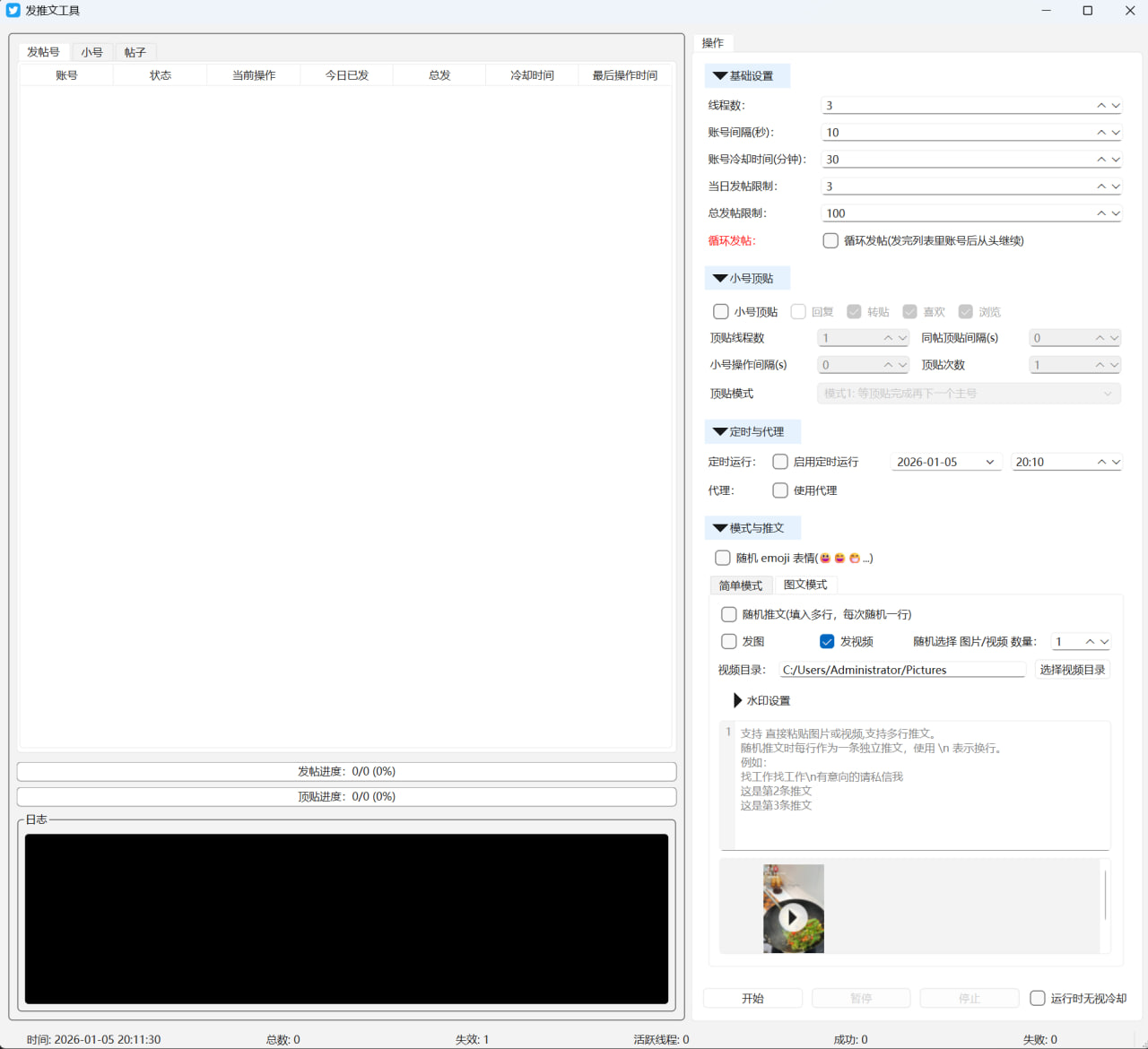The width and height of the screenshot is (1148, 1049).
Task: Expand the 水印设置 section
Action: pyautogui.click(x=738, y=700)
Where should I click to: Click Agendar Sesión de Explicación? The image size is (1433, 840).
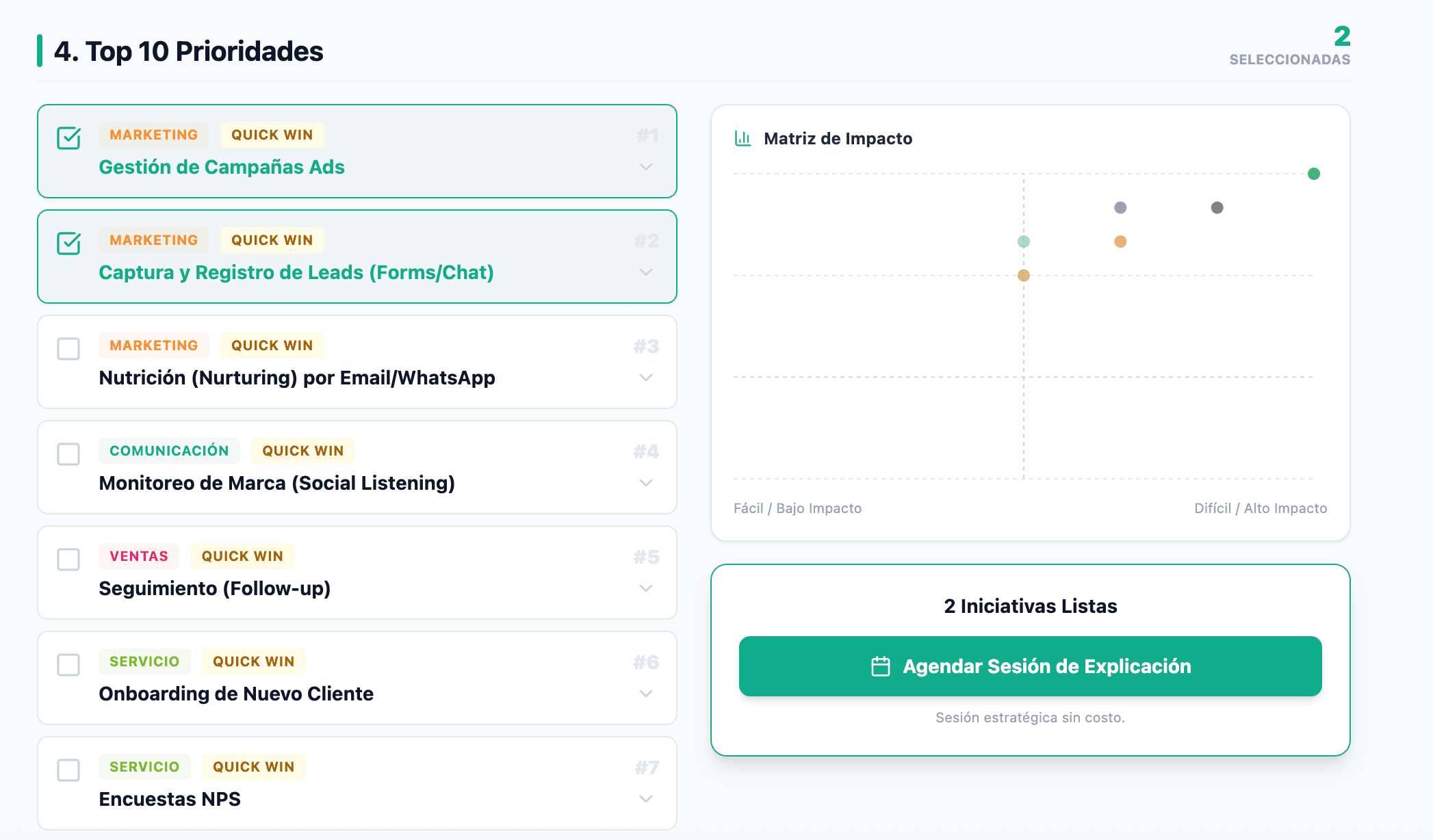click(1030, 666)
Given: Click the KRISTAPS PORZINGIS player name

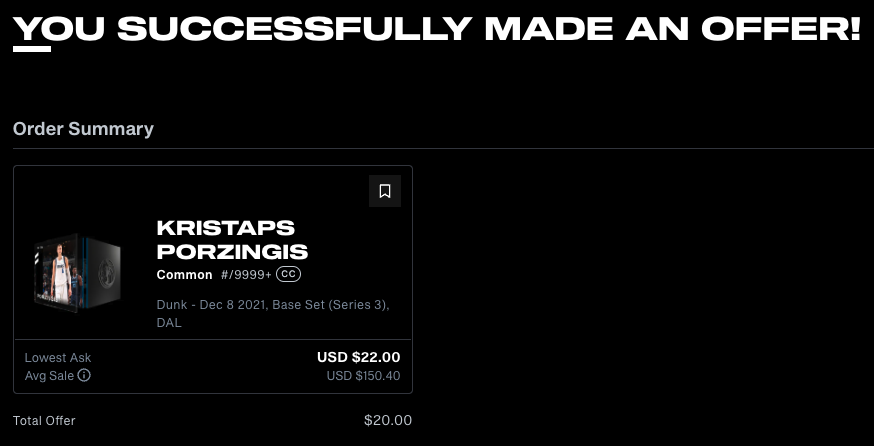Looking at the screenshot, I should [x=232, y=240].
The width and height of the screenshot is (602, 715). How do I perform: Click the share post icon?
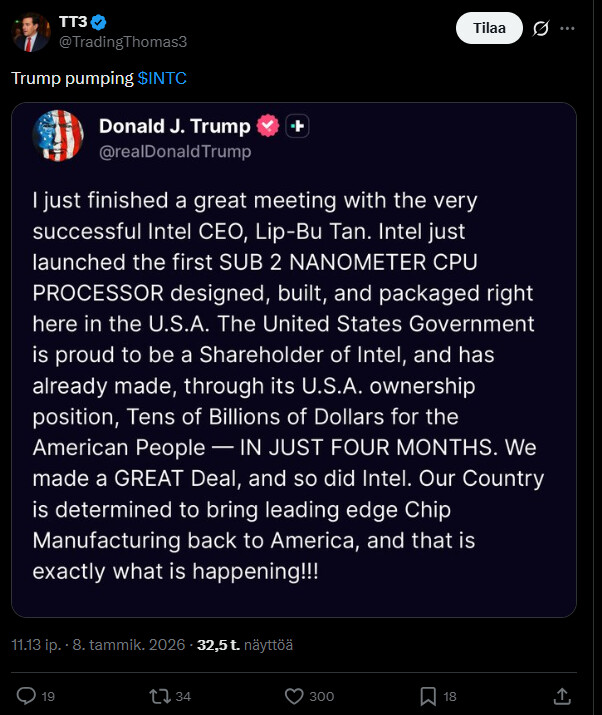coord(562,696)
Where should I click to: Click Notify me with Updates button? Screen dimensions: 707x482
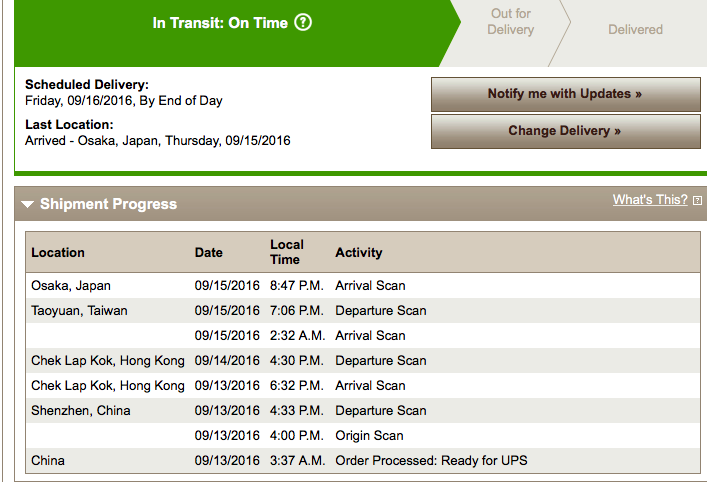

= Exercise instructions =
Without the pictures, repeat the line with "Where should I click to: Click Agendar" and every line after it to the end of the listing, and nothing else.

= Completed task =
Where should I click to: Click Agendar Sesión de Explicación? The image size is (1433, 840).
click(1030, 666)
Given: Click the KRISTAPS PORZINGIS player name

Looking at the screenshot, I should [x=232, y=240].
The width and height of the screenshot is (602, 715). How do I perform: Click the share post icon?
coord(562,696)
Where should I click to: Click Notify me with Updates button? Screen dimensions: 707x482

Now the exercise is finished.